● Exercise inputs:
————————

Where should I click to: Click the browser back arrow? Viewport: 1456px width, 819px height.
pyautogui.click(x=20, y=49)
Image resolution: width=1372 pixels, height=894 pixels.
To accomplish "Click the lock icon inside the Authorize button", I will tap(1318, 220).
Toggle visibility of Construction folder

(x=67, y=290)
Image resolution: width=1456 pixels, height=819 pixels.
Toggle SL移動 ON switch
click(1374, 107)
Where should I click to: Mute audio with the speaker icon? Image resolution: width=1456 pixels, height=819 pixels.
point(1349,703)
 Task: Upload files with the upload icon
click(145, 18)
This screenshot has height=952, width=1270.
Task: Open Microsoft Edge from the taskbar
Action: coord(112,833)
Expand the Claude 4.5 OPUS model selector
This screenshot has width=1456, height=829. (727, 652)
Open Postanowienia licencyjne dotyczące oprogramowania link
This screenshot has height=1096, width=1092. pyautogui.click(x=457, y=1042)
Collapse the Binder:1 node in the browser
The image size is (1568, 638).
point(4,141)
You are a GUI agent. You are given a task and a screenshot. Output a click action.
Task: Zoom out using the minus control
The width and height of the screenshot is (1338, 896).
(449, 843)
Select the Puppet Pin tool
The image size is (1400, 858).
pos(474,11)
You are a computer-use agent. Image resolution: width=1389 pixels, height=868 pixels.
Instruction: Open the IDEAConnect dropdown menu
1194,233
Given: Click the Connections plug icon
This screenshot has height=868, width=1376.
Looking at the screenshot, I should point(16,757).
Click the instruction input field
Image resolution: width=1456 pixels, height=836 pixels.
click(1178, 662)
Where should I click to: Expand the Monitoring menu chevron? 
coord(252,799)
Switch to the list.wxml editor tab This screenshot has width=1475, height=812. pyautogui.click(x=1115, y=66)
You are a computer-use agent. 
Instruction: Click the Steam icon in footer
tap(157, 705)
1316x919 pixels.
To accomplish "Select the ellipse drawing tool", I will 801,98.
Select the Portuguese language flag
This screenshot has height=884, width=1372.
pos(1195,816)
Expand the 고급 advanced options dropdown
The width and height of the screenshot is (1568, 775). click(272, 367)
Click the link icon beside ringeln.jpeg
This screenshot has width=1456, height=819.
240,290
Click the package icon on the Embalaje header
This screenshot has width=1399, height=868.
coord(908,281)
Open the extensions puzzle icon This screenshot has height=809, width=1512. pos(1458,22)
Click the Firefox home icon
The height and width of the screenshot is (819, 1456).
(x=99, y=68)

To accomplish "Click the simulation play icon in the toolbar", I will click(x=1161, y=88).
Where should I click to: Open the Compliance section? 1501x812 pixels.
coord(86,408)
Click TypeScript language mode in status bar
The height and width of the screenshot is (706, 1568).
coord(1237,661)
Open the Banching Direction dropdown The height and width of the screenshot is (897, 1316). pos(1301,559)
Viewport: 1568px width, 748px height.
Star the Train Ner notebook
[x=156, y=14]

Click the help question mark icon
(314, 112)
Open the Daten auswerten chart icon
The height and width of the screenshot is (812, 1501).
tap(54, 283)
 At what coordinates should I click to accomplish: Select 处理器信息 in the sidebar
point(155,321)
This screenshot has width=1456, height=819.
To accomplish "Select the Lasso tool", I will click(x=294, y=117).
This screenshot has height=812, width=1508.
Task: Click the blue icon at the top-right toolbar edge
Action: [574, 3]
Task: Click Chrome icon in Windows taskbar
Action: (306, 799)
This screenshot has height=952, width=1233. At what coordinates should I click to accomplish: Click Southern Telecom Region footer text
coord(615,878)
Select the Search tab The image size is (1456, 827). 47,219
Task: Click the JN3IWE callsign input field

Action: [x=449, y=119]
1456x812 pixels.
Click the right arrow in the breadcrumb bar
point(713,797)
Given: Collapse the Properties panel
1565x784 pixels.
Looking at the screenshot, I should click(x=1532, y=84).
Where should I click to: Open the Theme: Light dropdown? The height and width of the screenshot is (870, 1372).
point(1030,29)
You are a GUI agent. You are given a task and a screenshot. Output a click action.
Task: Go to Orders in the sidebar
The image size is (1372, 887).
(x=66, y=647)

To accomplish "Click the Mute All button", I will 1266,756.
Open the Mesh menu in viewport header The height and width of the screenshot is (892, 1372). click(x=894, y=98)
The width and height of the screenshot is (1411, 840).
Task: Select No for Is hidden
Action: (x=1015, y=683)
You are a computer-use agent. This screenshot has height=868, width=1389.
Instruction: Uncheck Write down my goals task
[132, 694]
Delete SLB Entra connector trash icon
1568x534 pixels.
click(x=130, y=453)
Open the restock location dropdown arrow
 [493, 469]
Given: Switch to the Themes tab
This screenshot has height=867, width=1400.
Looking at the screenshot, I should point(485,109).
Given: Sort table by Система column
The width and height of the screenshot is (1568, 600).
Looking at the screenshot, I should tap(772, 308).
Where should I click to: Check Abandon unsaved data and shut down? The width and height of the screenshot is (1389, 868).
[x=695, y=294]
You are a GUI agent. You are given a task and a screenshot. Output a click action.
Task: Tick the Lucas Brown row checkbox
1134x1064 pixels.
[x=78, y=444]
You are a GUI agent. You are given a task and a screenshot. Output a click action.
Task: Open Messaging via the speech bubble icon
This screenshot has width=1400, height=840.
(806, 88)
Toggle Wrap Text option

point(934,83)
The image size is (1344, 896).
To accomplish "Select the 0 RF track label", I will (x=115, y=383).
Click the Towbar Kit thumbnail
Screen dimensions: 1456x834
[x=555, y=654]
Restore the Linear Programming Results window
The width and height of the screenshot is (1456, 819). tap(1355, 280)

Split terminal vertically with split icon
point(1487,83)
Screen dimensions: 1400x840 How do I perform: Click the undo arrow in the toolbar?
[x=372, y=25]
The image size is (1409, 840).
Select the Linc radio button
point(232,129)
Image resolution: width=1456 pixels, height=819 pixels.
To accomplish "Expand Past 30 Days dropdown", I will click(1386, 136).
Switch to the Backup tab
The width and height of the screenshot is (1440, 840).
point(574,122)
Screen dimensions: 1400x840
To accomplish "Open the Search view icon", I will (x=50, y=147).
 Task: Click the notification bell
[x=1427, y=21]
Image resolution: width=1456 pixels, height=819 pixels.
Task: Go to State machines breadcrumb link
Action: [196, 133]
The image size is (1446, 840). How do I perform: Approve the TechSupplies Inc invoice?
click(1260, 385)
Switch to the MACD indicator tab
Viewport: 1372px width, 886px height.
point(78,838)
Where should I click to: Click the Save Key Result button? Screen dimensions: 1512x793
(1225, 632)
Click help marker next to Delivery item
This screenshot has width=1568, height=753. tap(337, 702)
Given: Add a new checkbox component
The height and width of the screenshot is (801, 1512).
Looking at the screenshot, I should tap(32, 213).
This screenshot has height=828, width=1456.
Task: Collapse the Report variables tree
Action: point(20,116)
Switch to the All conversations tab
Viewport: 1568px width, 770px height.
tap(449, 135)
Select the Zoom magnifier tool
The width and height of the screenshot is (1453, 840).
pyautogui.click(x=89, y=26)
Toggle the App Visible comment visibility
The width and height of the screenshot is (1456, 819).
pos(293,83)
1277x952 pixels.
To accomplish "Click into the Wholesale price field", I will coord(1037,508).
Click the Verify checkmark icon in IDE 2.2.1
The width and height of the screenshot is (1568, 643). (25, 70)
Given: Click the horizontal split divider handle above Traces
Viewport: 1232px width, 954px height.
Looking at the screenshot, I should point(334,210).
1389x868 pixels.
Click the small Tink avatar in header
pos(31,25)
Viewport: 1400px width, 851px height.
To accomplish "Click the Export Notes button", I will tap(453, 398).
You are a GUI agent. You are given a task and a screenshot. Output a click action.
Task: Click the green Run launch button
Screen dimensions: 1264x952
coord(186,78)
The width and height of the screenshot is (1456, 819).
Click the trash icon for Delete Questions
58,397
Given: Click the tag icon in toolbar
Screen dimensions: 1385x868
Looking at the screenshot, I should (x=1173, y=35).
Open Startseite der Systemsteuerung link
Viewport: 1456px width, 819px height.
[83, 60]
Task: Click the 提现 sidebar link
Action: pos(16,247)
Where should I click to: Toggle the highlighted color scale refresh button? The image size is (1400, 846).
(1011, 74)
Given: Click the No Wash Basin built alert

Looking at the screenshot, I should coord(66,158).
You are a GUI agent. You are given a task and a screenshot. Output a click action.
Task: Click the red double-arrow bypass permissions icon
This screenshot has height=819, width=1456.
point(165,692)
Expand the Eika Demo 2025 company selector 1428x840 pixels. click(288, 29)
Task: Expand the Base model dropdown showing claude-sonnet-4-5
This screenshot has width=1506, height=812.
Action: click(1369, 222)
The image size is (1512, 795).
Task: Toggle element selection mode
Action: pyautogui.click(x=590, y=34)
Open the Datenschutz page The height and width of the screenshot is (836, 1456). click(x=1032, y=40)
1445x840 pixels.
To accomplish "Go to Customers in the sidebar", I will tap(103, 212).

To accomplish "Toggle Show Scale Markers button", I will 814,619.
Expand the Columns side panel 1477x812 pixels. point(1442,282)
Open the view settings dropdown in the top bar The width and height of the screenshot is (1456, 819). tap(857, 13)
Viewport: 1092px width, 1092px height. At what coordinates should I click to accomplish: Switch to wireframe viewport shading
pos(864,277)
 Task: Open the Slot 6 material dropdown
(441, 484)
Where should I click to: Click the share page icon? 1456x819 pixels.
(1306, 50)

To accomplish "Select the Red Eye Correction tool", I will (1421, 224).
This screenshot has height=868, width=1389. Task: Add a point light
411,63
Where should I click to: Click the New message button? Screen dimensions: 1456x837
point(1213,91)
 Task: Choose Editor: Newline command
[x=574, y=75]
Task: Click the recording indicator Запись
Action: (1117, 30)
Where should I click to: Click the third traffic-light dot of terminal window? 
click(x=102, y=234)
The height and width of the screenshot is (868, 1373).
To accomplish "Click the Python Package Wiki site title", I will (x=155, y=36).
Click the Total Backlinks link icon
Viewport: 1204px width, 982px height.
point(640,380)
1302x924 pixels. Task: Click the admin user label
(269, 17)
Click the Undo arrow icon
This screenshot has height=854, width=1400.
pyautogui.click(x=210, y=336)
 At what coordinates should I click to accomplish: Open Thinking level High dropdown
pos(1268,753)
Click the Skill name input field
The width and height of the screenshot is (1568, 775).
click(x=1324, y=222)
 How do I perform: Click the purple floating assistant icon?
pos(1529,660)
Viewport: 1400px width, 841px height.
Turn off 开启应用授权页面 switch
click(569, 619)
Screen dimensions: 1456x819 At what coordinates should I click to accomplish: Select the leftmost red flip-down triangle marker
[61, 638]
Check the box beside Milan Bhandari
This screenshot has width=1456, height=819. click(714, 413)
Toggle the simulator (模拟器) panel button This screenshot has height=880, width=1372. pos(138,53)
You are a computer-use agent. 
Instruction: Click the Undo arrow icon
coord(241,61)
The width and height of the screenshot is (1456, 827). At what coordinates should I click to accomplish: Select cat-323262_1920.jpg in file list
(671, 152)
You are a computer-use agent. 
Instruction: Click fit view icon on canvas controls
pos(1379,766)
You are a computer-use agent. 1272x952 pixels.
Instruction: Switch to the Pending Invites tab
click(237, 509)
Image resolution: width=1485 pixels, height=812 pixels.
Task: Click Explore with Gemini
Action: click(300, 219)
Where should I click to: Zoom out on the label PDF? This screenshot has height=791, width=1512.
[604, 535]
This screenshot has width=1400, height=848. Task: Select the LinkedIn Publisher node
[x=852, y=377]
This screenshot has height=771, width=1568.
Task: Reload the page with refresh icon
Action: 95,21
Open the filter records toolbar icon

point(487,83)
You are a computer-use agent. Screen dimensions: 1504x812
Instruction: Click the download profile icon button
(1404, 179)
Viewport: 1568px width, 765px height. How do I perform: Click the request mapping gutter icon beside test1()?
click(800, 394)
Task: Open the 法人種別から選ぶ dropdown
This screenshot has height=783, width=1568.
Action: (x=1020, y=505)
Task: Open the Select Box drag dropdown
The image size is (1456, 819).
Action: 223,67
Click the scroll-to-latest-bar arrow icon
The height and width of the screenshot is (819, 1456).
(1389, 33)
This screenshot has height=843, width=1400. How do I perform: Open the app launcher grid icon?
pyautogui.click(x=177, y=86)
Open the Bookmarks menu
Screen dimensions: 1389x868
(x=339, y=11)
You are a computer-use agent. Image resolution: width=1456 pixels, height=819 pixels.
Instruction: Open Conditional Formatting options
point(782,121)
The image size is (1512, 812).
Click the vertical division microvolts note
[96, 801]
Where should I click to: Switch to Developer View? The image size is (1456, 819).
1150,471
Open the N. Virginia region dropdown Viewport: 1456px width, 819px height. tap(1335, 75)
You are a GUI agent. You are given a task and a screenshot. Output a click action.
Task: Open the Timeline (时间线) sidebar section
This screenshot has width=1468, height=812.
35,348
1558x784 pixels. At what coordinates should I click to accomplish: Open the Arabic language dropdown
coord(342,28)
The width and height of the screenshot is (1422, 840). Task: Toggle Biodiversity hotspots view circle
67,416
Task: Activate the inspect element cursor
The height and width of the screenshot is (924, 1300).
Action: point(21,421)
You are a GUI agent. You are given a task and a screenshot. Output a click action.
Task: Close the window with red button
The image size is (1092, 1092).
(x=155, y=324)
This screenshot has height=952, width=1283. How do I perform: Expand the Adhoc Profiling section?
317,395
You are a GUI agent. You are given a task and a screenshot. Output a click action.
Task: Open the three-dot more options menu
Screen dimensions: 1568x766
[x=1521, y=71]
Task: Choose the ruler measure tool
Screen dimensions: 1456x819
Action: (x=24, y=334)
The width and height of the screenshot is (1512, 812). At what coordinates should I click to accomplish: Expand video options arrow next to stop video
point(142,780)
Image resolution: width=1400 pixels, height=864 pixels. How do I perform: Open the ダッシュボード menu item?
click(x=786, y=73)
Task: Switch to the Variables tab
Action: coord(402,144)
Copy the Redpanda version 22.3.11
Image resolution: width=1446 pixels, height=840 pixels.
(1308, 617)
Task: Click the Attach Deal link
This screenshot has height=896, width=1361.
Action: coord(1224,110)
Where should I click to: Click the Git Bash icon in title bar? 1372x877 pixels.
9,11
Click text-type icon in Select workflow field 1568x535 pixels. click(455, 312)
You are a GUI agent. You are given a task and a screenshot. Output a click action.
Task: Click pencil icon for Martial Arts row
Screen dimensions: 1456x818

————————

● Exercise goal:
Go through the material above, find each line with the string "computer", and copy it.

● Answer to this exercise:
You are a computer-use agent. Image resolution: width=1389 pixels, height=868 pixels.
You are a computer-use agent. 
You are a computer-use agent. This screenshot has height=868, width=1389.
You are a computer-use agent. 
You are a computer-use agent. 
You are a computer-use agent. 1272x952 pixels.
You are a computer-use agent. Screen dimensions: 1504x812
You are a computer-use agent. Image resolution: width=1456 pixels, height=819 pixels.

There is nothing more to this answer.